Y encontramos en respetables estudiosos contemporáneos –que en otros lugares hemos señalado adecuadamente– la misma propensión a creerse el carácter armónico y perfecto del paraíso andalusí (Lévi-Provençal y Braudel todavía mantienen las derivas neorrománticas de Dozy), un edén con tiempo ambiental fijo e inmutable, al que se endosan en el siglo IX sucesos, productos e ideas del XI, el XII o hasta el XIV o XV. Si en la vida material esto es relativamente fácil de detectar, en aspectos ideológicos o espirituales es mucho más difícil, con lo que, de manera inexcusable, terminan apareciendo los criterios, intereses y prejuicios de la actualidad. Fin de trayecto que a veces se declara desembozadamente: «La sociedad de al-Andalus, convivencial durante varios siglos, me ayudaba a comprender activamente los imperios del siglo XX» (Lucie Bolens).
Hace muchos años que vengo denunciando la falacia de presentar a al-Andalus como un paraíso.

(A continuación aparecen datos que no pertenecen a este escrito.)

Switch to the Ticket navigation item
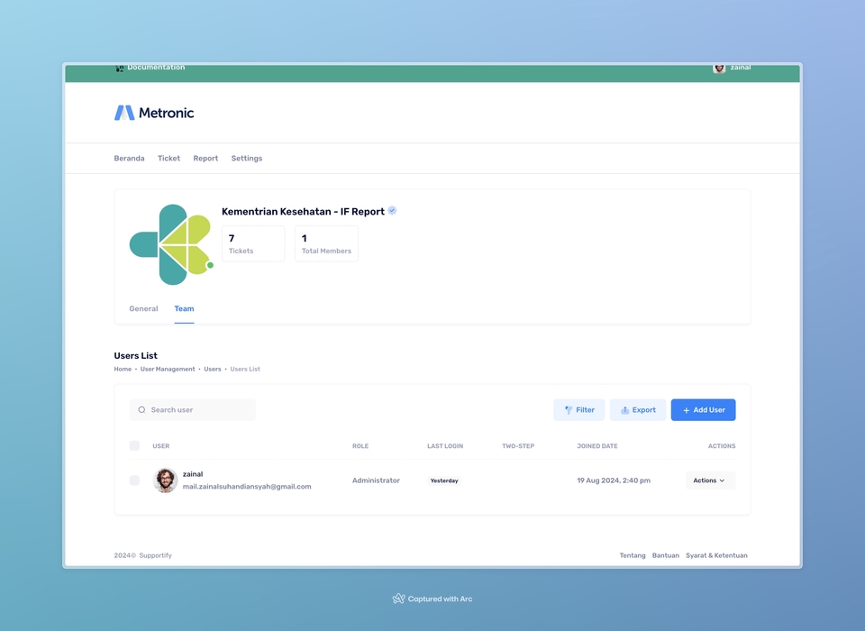865x631 pixels. pos(168,158)
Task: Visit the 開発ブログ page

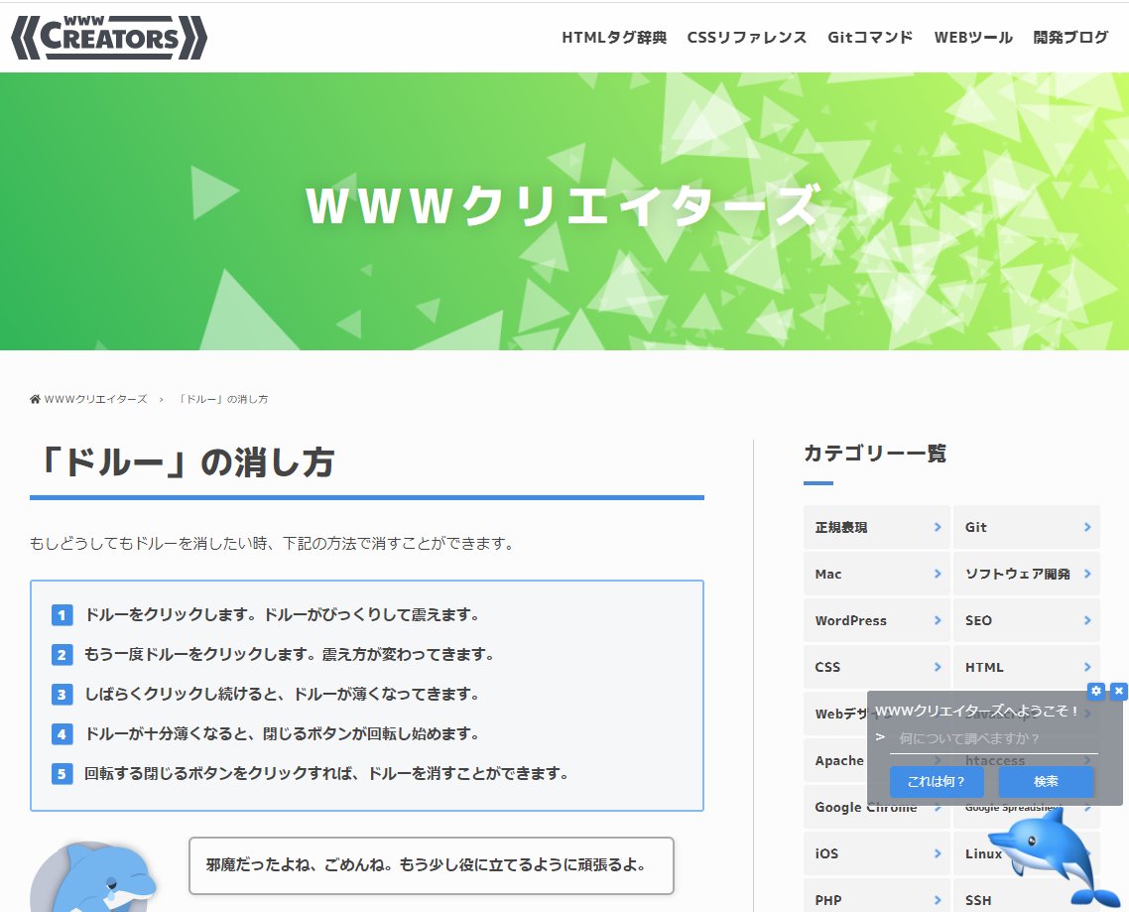Action: pos(1070,38)
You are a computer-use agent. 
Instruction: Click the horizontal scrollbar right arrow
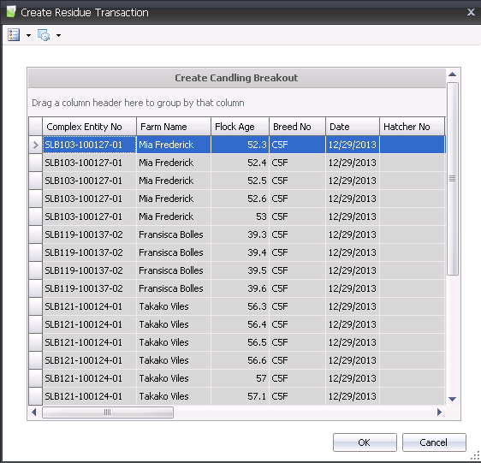pos(439,412)
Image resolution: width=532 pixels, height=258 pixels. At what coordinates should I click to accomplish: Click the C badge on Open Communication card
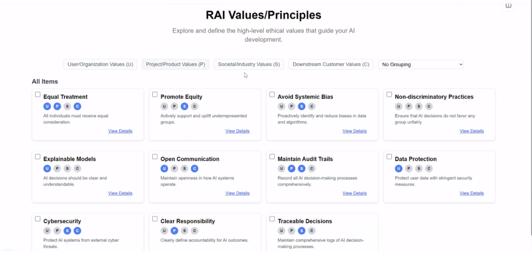pos(194,169)
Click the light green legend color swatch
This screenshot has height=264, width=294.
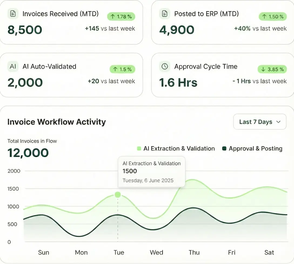pos(139,149)
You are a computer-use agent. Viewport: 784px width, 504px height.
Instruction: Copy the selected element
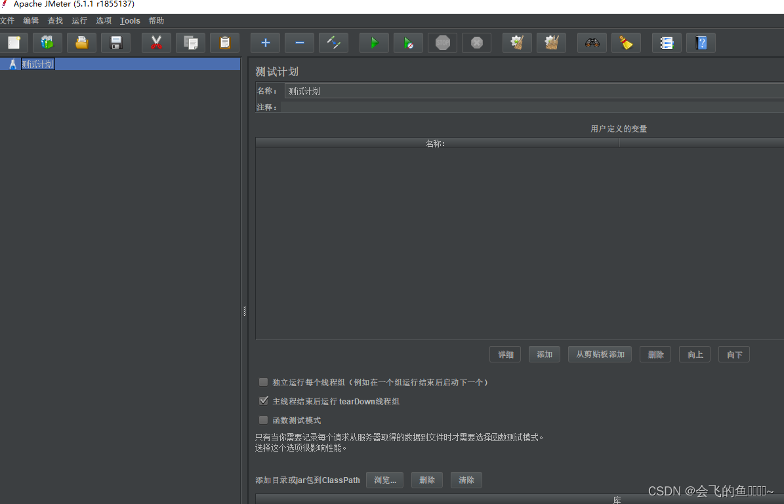pos(190,43)
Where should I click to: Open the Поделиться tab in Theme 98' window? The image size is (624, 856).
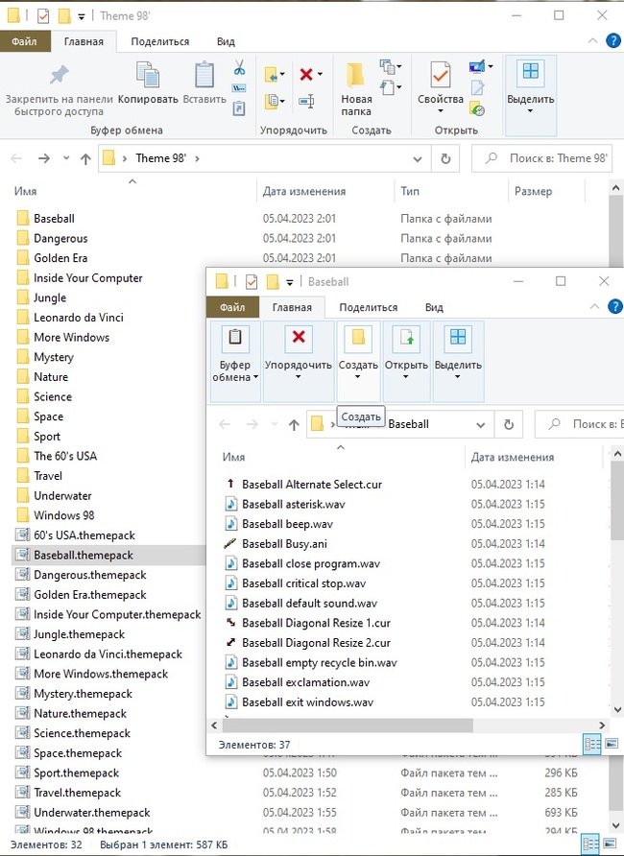pos(159,41)
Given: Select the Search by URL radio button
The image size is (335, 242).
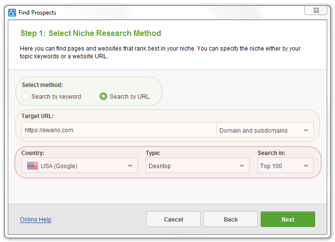Looking at the screenshot, I should coord(103,96).
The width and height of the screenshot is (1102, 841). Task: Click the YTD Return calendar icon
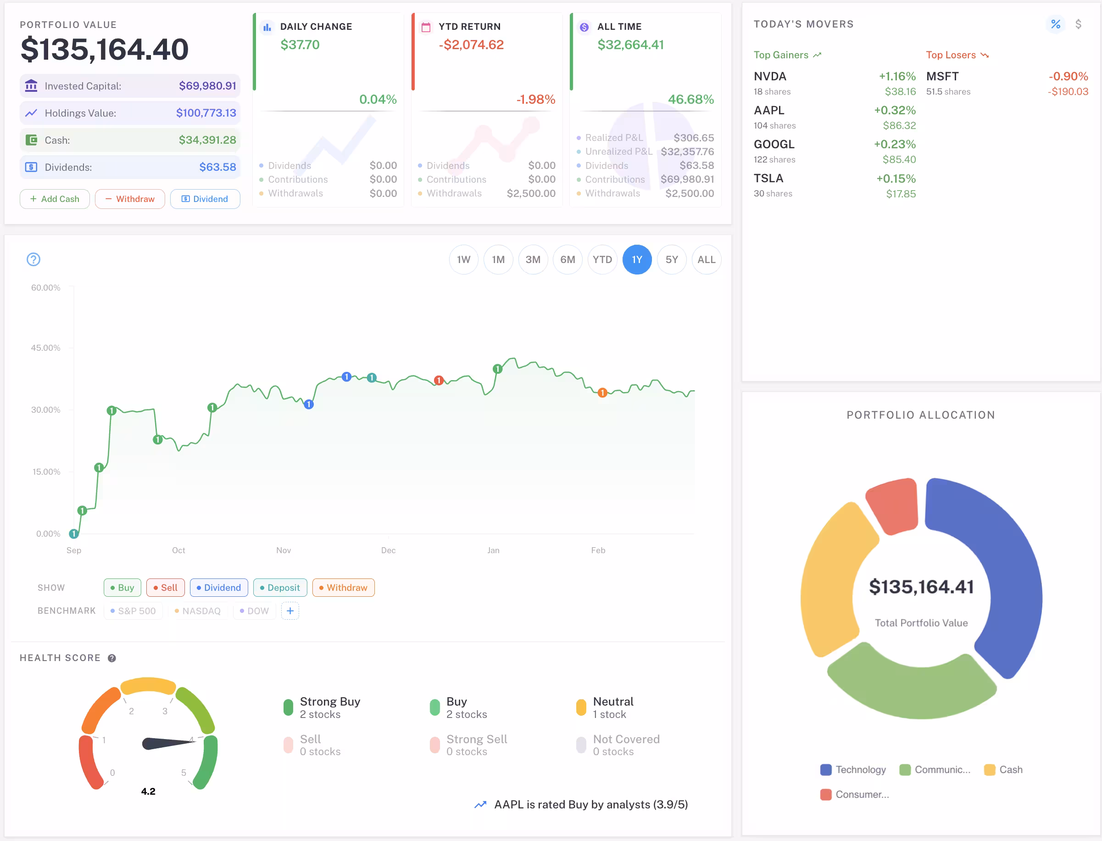pos(426,27)
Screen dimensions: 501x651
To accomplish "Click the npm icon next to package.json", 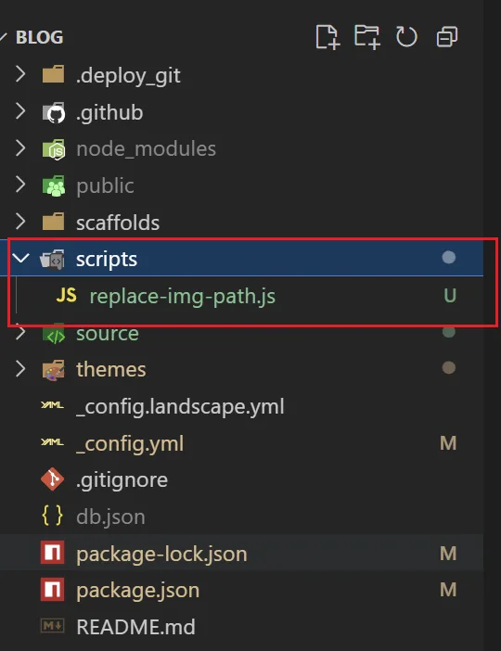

Me aburre insistir ante quienes no tienen la menor intención de escuchar, disciplina en la que los apologistas del islam a distancia son maestros. Por una vez cedo la palabra a mi colega y amiga la académica Mª Jesús Viguera, en la actualidad la mejor especialista en al-Andalus que tenemos: «En relación con la situación religiosa andalusí se ha creado el mito de la convivencialidad, como si al-Andalus fuera un paraíso de armonía, religiosa, cultural y social (…) La figuración de la convivencialidad muestra los intereses del presente en torno, sobre todo, a la situación de Oriente Medio y de la emigración en Europa…».
Y así, la España oficial impertérrita, hasta el próximo premio, el siguiente bajonazo a nuestra historia y nuestra cultura.